We summarized studies identified from phases I and II searches in tables, categorized by type of papers: systematic review, cost, and cost-effectiveness. For systematic reviews, we synthesized information retrieved from the papers as follows: authors and year of publication, drug(s) and disease and treatment setting, numbers of studies included, results, and authors’ conclusion. For cost or cost-effectiveness papers, we synthesized information as follows: authors and year of publication, country, target population & intervention, study details (including perspective, cost type, reference year for cost, time horizon, parameters sources, discount rate and approach), results (including cost and/or effectiveness, and findings from one-way sensitivity analysis if available), and conclusions (including incremental cost or incremental cost-effectiveness ratio (ICER), probabilistic sensitivity analysis (PSA) if available, and the main conclusion from the authors). When multiple outcomes (such as life-year (LY) or quality-adjusted life (QALY)) were reported, we mainly extracted the one(s) that allowed for comparison with other studies. For reference year for cost, we used the number as reported in the paper or based on the most relevant year of data used or the year of publication if not clearly specified in the studies. Cost was expressed in 2013 USD by applying the local consumer price index and purchasing power parity index (PPP)Citation63,64 For the threshold value reported in probabilistic sensitivity analyses based on currency other than $US, we cited the original value as well as $US converted using PPP in 2013.

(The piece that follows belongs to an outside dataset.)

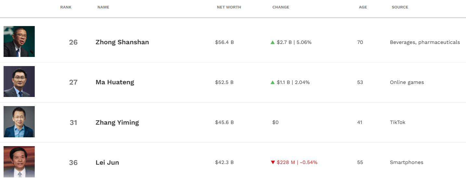Click Ma Huateng's profile photo
The image size is (466, 178).
(19, 82)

Disclosure of Potential Conflicts of Interest

No potential conflicts of interest were disclosed.

Funding

Drs. Shih and Smieliauskas are supported by a grant from the Agency for Healthcare Research and Quality (R01 HS018535), and Dr. Shih as well by The University of Chicago Cancer Research Foundation Women's Board. Dr. Chien is supported by a grant from the China Medical University Hospital (DMR-103-043), and the Ministry of Health and Welfare (MOHW 103-TD-B-111-03). Dr. Geynisman is in part supported by an independent grant from Pfizer, Inc. # 11703561.